Bukowski on Belonging and the Cost of Freedom

Louis Pasteur, oil painting by Albert Edelfelt (1885) at the Musée d'Orsay,  (Public Domain via Wikimedia Commons).

FactotumFactotum by Charles Bukowski
My rating: 5 of 5 stars

It's hard not to enjoy Bukowski's writing. Like with Hemingway and others, why we find it fascinating to read about the shenanigans of people who struggle to write is beyond me. Is it because secretly anyone who reads wishes they could write? Is this part of Robert M. Hutchins' Great Conversation? I don't know.

Yet while some would suggest that Bukowski is the world's greatest misogynist, he doesn't depict anyone else in this novel any worse than he does himself. His mention of ending it all early in the novel hints at the level of self-deprecation that just didn't seem to come through in my reading of Post Office.
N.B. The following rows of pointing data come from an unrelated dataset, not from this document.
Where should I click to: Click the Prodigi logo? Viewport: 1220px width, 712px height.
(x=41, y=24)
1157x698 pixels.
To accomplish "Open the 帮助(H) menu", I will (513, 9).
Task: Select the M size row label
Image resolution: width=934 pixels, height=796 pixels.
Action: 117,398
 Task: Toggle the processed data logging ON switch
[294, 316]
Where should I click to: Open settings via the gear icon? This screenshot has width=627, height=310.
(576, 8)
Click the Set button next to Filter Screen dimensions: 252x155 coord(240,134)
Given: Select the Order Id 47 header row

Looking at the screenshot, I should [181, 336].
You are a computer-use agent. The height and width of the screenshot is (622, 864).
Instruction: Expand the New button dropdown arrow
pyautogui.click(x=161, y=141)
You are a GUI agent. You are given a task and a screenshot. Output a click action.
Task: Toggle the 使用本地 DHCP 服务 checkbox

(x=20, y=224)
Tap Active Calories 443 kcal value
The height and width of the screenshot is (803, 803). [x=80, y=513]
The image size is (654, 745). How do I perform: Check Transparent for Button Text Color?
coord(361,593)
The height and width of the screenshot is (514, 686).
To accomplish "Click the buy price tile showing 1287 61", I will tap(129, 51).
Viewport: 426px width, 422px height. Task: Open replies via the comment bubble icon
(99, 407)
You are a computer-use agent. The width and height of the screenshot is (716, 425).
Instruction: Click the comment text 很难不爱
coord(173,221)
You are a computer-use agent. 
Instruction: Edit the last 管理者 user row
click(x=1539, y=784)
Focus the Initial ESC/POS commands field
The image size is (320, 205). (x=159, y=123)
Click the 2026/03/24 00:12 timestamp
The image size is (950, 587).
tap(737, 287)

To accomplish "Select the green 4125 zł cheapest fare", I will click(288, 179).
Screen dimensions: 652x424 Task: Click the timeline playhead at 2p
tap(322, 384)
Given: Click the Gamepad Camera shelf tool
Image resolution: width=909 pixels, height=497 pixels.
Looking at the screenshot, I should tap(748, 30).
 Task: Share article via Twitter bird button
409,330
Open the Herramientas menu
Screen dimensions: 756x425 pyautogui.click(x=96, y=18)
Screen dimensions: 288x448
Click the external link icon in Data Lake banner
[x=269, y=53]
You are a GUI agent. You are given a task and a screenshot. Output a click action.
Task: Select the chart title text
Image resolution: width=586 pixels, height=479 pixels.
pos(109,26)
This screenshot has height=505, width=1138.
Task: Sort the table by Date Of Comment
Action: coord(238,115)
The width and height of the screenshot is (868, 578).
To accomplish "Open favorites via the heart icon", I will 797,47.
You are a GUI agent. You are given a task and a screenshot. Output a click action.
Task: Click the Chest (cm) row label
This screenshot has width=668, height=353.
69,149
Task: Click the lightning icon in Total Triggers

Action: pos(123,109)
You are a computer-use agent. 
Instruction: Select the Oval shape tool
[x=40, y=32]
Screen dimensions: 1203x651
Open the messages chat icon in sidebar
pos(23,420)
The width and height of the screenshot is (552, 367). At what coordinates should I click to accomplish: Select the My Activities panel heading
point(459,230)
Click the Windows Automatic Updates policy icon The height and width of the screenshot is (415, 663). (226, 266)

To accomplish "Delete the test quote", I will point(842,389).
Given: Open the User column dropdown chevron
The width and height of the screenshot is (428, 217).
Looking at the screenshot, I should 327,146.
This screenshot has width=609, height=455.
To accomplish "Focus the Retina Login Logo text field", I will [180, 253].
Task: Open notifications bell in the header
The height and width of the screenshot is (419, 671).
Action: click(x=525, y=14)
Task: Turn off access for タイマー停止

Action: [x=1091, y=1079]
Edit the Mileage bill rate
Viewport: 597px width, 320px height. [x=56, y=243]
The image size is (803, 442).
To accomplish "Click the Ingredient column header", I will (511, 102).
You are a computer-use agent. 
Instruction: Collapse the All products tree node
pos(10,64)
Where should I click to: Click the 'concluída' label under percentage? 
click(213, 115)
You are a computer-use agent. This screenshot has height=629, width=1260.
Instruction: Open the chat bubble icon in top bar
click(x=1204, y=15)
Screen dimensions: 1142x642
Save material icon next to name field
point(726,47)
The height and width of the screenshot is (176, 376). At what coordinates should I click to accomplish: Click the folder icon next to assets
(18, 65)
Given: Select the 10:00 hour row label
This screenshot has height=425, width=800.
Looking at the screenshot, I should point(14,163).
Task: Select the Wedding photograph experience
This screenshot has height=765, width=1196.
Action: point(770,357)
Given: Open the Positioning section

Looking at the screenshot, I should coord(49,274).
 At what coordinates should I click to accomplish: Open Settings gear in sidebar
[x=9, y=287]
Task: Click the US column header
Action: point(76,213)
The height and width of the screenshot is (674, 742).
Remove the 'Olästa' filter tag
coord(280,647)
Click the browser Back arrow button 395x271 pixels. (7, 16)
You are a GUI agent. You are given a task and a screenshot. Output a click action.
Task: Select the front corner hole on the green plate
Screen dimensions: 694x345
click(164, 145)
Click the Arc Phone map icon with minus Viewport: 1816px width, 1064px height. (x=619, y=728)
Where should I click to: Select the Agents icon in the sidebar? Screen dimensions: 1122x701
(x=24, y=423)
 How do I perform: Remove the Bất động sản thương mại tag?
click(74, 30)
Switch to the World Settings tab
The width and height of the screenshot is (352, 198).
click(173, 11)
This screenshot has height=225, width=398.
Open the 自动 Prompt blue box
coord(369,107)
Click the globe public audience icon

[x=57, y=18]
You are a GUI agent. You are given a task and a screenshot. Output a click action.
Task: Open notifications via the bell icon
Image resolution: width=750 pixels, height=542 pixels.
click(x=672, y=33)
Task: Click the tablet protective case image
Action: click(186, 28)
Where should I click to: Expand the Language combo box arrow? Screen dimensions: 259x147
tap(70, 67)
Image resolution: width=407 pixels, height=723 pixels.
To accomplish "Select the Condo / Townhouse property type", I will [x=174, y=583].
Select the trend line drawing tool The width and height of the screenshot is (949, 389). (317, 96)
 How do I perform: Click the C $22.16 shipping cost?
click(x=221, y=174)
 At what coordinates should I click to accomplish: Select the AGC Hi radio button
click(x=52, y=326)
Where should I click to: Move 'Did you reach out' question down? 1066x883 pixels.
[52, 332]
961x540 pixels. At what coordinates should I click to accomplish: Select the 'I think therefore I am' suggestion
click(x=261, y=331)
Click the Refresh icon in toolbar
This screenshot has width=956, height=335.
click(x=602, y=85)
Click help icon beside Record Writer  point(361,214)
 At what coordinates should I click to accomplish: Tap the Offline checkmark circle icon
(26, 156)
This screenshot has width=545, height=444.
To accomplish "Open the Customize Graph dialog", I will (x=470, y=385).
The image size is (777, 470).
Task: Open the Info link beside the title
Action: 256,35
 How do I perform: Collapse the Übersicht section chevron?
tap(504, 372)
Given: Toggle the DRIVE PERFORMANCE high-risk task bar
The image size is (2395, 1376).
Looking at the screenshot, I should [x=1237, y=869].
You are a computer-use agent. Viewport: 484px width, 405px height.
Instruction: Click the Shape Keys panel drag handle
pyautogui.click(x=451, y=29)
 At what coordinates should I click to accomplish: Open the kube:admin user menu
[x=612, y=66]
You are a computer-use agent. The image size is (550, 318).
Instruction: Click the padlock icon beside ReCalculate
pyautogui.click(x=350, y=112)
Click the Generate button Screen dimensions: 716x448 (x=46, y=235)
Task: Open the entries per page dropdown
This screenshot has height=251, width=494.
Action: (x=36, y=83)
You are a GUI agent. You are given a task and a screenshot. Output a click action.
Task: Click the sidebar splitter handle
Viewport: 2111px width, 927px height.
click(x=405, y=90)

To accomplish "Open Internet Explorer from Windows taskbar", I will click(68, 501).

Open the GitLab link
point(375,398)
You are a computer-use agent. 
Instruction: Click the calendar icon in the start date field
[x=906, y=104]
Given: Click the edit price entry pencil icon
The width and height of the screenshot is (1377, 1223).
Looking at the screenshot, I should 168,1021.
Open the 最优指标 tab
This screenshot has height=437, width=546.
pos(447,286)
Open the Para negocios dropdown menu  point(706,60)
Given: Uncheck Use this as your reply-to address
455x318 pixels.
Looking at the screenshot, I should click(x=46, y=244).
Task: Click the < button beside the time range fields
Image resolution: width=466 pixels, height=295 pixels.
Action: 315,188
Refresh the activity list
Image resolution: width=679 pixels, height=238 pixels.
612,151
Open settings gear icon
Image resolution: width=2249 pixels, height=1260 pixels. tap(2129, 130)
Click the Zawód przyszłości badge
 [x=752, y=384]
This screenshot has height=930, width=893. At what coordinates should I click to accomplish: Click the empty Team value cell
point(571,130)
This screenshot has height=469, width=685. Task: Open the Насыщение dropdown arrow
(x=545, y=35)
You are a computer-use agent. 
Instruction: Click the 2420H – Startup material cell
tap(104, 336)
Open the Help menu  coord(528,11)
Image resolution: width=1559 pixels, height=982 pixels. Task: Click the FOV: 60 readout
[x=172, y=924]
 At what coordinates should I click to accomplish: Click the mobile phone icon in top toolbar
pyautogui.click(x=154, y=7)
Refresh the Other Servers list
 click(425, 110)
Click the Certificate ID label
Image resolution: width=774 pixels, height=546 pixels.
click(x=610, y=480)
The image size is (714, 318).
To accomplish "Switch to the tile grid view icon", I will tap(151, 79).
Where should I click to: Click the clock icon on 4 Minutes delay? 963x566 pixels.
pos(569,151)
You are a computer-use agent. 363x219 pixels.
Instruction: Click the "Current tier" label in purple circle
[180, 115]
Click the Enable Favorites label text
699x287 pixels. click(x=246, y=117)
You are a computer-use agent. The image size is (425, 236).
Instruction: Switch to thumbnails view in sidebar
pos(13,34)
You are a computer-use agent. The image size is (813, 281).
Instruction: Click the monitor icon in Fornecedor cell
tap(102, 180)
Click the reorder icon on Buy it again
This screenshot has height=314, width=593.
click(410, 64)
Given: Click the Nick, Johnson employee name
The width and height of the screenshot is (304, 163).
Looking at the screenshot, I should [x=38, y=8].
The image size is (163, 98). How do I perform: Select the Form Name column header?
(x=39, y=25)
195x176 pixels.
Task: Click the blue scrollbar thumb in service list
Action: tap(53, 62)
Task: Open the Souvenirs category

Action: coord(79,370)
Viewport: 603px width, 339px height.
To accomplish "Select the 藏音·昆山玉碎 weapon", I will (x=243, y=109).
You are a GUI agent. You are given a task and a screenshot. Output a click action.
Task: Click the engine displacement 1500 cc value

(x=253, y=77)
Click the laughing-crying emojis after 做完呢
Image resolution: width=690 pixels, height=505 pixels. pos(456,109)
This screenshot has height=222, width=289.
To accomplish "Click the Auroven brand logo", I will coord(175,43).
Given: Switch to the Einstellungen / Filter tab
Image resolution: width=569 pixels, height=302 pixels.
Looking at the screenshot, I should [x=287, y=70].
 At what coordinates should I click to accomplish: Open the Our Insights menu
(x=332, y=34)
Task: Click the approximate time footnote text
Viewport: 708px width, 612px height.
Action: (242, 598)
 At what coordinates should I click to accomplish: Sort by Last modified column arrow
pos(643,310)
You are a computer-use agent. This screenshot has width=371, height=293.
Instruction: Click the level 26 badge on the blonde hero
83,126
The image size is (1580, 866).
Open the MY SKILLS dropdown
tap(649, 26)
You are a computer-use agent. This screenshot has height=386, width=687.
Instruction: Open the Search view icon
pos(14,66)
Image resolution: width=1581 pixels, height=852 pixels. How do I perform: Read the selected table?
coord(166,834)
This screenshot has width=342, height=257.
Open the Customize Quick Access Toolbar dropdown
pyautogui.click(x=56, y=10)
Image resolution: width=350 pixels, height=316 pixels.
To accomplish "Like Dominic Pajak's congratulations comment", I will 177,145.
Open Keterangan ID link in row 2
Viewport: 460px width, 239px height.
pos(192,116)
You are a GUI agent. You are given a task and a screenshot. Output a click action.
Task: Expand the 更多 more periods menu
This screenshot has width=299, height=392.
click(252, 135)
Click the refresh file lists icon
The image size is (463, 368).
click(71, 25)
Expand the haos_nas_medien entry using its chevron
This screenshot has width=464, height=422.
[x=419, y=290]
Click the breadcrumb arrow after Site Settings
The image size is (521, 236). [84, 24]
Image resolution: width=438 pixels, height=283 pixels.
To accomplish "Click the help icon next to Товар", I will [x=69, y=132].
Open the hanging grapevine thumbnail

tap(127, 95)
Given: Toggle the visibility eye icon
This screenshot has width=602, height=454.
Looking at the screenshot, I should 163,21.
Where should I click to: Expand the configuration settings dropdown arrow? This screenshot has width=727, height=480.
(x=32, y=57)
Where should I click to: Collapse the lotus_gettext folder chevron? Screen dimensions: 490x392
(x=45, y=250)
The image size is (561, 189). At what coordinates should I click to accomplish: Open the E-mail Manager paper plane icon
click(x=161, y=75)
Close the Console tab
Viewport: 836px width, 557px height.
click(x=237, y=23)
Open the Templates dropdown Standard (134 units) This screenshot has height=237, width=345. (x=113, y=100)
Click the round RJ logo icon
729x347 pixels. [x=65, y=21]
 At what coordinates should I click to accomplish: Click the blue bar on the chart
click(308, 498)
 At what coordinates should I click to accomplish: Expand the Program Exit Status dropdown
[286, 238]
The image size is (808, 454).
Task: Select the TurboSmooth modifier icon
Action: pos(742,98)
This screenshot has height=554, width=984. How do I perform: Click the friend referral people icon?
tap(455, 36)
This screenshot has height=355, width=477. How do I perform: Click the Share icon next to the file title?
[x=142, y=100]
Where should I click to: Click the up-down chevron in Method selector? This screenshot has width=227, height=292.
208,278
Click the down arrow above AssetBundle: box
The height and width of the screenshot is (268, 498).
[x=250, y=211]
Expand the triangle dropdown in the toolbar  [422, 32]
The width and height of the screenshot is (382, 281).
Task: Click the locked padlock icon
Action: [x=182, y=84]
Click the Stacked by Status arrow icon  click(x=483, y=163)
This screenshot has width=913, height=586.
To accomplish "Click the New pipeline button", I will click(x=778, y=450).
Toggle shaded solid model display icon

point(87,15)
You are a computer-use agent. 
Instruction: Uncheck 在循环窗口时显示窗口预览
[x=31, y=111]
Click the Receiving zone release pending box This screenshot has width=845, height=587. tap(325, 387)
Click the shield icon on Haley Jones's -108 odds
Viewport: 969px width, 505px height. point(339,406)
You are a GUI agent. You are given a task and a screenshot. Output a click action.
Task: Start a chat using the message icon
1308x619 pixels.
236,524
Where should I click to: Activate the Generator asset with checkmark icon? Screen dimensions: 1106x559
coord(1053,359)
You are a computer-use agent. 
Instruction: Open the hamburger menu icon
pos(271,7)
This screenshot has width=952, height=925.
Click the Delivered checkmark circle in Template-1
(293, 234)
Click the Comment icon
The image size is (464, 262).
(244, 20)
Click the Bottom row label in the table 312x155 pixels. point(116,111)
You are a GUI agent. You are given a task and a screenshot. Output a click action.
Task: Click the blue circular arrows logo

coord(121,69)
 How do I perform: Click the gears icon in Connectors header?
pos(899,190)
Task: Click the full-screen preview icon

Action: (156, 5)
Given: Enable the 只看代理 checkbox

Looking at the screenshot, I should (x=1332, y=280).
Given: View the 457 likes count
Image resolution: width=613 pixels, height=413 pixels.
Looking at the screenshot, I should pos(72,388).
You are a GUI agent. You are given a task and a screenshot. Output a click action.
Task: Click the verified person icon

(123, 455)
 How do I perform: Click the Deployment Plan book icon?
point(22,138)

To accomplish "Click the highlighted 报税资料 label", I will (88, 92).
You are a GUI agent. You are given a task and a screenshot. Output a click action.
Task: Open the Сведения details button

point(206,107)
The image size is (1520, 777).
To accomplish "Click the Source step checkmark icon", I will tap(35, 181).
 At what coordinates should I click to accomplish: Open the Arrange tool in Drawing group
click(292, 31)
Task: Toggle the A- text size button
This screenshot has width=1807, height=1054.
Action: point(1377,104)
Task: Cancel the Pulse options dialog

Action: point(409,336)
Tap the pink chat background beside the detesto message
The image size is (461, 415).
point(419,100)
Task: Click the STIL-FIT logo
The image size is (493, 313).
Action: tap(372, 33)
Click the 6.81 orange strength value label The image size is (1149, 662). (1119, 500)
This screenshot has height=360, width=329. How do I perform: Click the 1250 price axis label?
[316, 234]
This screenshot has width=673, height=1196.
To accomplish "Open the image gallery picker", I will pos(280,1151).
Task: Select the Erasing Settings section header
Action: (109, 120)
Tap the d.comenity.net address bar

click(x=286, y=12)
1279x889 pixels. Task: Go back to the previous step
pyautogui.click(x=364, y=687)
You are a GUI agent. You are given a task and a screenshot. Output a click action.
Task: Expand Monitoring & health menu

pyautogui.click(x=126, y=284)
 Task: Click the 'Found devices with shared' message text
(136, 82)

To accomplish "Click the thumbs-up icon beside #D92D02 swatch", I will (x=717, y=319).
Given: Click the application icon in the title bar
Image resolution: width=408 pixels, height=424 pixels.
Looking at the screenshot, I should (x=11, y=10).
In this novel, I feel Bukowski's sense of dereliction of duty but from a sensitive soul who is otherwise intelligent. The constant references to Debussy and Mahler indicate someone who is far more than the alcoholic bum Bukowski portrays in this novel.

Yet it is believable (I am cutting out my adverbs as I write - Bukowski reminds me of a combination of Hemingway and Fitzgerald, hence my hesitation to add "entirely" - he's either believable or he isn't). The protagonist moves from job to job, surrounded by others who share his sense of despair at the world - a world they are part of yet cannot belong to without giving up their sense of identity.

I identify with Bukowski for this reason. Not so much the "beer-sodden" bum who wanders about aimlessly. But the soul who cannot ever belong but is stuck in present company that somehow can turn off their own bullshit meter sufficiently (damn those adverbs!) to carve out an existence of what is essentially living for somebody else.

I find Bukowski's characters admirable because they give up hope without giving up their freedom. Although Henry Chinaski is made to feel as if he doesn't belong because he is excluded from the World War II draft, he still lives as the intelligent loner who doesn't fit in but is stuck anyway.

But the struggle is admirable. Struggle is what we were put on this earth to do. We either struggle against what we do not want, or we struggle for a better life. Henry Chinaski is a drunken, no-hoper bum but he gives me hope - hope that I can live as I choose and not how others choose for me, even if the consequences are high.

And that is why I enjoy Bukowski's work!